Johanne Roussy, artiste multidisciplinaire, vit sa passion depuis près de 30 ans déjà. Le Journal a profité de l’inauguration de la tonnelle qu’elle a offerte au Jardin communautaire Ruisseau Bois-Joli pour s’entretenir avec elle et comprendre ce qui l’alimente.

Artiste et citoyenne engagée dans son milieu, Johanne Roussy touche à toutes les formes de création artistique. Littérature, scène, poésie, elle dit tenter de faire de «l’art total».

«Mais ce qui m’intéresse vraiment, au final, c’est de travailler avec les gens. Je suis une artiste sociale et mes œuvres ont une portée sociale en ce sens. Ce qui me guide, c’est comment le spectateur va se sentir par rapport à ce que j’ai créé et j’inclus toujours son corps dans mes œuvres. Bref elles sont ergonomiques, faites pour avoir des gens qui y vivent», explique-t-elle.

Une arche empreinte d’histoire

Le Jardin communautaire Ruisseau Bois-Joli l’avait approchée il y a deux ans pour qu’elle crée une œuvre personnalisée sur place. Ce sera ainsi une tonnelle, soit une arche, qui ornera l’entrée secteur «jardin des sens». Elle dit avoir accepté par amour pour le parc Ferland.

«Ma tonnelle est là pour l’amour de ce quartier ouvrier, avec qui je partage la passion de fabriquer. En tant que sculpteure, je respecte les ouvriers. Travaillant manuellement, j’ai le même intérêt, la même fascination pour les matériaux qu’eux», souligne-t-elle.

Pour réaliser cette œuvre particulière, elle a réuni des objets qu’elle a ramassés au cours du temps, principalement des découpes industrielles. L’artiste souhaite attirer l’attention des futurs passants sur ce qui porte la tonnelle, les fondations l’arche.

«Les premières maisons de la rue Arnaud avaient presque toutes le même type de clôture en fer forgé. C’est ce qui soutient l’œuvre. J’ai réussi à obtenir quelques pièces originales de l’époque, qui proviennent de la famille Giovanni. Comme les Stea, les Giovanni sont venus d’Italie pour construire le chemin de fer et ils sont finalement restés».

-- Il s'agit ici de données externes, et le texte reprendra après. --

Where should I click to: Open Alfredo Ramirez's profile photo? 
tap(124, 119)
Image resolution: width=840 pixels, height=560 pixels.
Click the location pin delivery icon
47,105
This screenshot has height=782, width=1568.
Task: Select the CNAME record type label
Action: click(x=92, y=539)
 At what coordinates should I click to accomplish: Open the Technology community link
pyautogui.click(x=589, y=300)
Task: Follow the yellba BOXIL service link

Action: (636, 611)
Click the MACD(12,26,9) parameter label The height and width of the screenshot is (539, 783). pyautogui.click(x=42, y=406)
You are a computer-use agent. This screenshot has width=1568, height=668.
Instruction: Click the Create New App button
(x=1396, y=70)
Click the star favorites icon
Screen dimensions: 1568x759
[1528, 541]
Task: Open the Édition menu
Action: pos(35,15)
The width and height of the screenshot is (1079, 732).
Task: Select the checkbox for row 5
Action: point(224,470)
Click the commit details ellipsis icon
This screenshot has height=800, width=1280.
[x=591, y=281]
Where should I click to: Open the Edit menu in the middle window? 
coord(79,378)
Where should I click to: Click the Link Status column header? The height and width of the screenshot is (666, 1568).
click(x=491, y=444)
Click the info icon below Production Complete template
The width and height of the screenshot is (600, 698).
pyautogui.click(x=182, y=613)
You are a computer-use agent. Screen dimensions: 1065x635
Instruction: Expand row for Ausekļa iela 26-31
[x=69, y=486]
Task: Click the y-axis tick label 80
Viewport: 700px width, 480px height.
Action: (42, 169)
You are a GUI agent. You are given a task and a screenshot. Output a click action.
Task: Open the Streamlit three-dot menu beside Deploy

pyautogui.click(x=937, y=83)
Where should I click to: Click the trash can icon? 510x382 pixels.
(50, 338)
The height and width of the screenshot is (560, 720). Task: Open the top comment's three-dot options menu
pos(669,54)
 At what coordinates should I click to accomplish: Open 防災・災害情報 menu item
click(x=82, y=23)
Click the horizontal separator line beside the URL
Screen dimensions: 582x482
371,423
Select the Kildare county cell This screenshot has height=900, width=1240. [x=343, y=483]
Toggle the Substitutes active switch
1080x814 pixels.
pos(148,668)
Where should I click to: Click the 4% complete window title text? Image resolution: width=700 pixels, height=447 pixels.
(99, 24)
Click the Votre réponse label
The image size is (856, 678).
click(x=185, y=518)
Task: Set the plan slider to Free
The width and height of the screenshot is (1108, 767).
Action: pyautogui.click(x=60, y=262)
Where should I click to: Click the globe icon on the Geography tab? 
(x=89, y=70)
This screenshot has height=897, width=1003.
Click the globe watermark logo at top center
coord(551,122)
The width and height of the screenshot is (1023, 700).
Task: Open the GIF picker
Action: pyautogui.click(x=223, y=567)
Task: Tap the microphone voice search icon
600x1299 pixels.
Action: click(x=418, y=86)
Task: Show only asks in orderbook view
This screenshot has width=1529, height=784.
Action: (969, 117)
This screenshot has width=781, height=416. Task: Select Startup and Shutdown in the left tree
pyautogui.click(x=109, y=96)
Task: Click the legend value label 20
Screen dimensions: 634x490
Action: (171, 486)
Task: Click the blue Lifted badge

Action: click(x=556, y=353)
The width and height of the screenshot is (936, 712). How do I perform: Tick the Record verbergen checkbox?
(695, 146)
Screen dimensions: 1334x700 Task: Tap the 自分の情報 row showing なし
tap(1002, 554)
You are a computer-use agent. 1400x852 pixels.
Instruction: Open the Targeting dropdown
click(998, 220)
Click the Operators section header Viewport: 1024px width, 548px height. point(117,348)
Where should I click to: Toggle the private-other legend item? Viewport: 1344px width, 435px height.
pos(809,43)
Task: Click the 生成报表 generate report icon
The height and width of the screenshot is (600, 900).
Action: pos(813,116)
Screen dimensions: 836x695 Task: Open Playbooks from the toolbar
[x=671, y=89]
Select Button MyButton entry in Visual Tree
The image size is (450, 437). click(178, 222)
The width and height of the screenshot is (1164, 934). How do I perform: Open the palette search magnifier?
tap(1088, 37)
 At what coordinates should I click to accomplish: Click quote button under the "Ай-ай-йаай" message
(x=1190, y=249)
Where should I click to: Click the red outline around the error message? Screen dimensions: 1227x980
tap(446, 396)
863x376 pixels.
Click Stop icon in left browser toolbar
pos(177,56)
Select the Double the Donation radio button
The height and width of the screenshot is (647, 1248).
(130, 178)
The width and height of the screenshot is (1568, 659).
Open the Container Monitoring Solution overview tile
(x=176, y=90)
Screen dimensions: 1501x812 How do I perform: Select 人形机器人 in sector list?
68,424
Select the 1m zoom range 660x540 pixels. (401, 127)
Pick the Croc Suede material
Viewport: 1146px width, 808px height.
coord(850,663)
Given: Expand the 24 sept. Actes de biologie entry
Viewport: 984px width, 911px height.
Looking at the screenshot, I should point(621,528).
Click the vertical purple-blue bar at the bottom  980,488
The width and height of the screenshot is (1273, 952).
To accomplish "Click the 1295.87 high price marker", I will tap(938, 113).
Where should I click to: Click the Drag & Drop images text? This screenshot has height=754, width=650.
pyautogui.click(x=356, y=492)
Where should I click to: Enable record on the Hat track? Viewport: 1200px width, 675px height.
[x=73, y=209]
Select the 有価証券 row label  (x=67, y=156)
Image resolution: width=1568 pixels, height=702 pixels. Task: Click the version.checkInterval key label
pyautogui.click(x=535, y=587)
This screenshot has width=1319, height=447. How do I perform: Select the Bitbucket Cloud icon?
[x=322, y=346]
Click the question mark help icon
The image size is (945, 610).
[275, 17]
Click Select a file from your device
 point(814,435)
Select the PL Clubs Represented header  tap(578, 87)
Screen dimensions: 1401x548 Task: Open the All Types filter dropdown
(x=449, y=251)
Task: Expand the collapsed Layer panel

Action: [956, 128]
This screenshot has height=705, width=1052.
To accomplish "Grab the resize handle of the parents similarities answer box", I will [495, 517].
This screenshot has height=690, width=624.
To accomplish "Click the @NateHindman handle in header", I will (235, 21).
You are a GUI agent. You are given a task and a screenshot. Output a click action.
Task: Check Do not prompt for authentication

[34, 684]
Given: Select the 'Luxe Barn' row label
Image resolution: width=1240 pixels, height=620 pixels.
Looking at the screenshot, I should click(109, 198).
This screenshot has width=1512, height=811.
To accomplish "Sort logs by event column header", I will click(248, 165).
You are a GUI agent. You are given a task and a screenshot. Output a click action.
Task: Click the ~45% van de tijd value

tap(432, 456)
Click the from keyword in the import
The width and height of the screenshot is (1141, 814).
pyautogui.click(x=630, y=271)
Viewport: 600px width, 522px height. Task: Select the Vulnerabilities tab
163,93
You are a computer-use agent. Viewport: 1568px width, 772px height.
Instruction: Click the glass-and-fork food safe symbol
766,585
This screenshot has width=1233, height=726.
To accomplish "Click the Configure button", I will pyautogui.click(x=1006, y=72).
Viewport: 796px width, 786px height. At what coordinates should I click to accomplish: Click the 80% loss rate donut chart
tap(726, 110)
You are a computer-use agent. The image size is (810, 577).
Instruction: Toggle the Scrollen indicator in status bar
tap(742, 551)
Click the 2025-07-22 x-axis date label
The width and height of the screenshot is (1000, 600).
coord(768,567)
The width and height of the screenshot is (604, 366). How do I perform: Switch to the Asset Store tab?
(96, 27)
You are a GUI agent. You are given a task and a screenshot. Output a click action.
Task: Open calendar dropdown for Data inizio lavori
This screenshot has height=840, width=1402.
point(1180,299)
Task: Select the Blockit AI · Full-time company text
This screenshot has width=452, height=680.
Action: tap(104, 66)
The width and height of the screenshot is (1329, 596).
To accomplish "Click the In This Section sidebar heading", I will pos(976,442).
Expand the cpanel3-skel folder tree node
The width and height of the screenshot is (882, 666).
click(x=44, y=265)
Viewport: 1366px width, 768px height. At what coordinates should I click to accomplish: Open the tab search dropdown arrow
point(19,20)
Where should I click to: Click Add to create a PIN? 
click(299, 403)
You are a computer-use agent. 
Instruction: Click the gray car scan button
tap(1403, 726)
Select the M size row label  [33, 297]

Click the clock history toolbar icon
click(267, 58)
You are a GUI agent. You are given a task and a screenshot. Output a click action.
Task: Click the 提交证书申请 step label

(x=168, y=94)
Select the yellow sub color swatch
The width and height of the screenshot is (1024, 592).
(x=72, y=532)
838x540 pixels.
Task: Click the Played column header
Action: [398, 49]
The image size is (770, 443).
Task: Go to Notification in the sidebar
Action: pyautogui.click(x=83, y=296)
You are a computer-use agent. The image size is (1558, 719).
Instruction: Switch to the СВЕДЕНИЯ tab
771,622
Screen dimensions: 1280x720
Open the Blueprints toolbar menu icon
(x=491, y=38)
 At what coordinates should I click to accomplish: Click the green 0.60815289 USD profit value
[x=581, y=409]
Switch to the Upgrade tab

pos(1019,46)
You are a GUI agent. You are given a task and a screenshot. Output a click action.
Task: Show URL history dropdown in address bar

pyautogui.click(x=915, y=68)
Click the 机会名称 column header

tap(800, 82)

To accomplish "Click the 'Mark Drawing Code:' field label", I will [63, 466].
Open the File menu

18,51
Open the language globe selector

Cages de crabes, clôtures des premières maisons de la rue Arnaud, on retrouve même une côte de baleine trônant au sommet de l’arche. Elle exprime qu’elle ne s’y trouve pas pour rien.

«Quand on met tous les objets de l’industrie, de la pêche et de l’occupation du territoire, mettre en haut de tout ça un morceau de baleine, ça vient marquer la fragilité de la vie. Ça nous montre en même temps comment on doit la glorifier», illustre-t-elle.

30 ans de création

Artiste professionnelle depuis 30 ans, on peut retrouver Johanne Roussy près de la «8ème île», son atelier situé à Moisie.

«La 8ème île ce n’est pas une compagnie, c’est un concept. Ça se situe dans le contexte de la Côte-Nord, où on crée dans un endroit éloigné où il y a de l’espace pour penser et réfléchir», spécifie-t-elle. «C’est là que je crée, mais aussi où je reçois des artistes en résidence. Il y a des gens, des créateurs, qui ont besoin parfois de venir réfléchir à leurs œuvres, de prendre un peu de recul ou tout simplement de quitter la ville et de venir se promener dans la nature. Ça fait du bien».

Elle convient que choisir d’être artiste, c’est un peu faire vœu de pauvreté. Surtout lorsqu’on est engagé socialement.

«Oui, je suis pénalisée parce que je prends position. Mais je suis en paix avec ça. En vivant à Sept-Îles, il a fallu que je choisisse ma totale autonomie économique en tant qu’artiste, pour ne pas dépendre d’entreprises qui pourraient mettre le financement de mes projets en danger advenant que je prenne position sur la place publique», confie Johanne Roussy.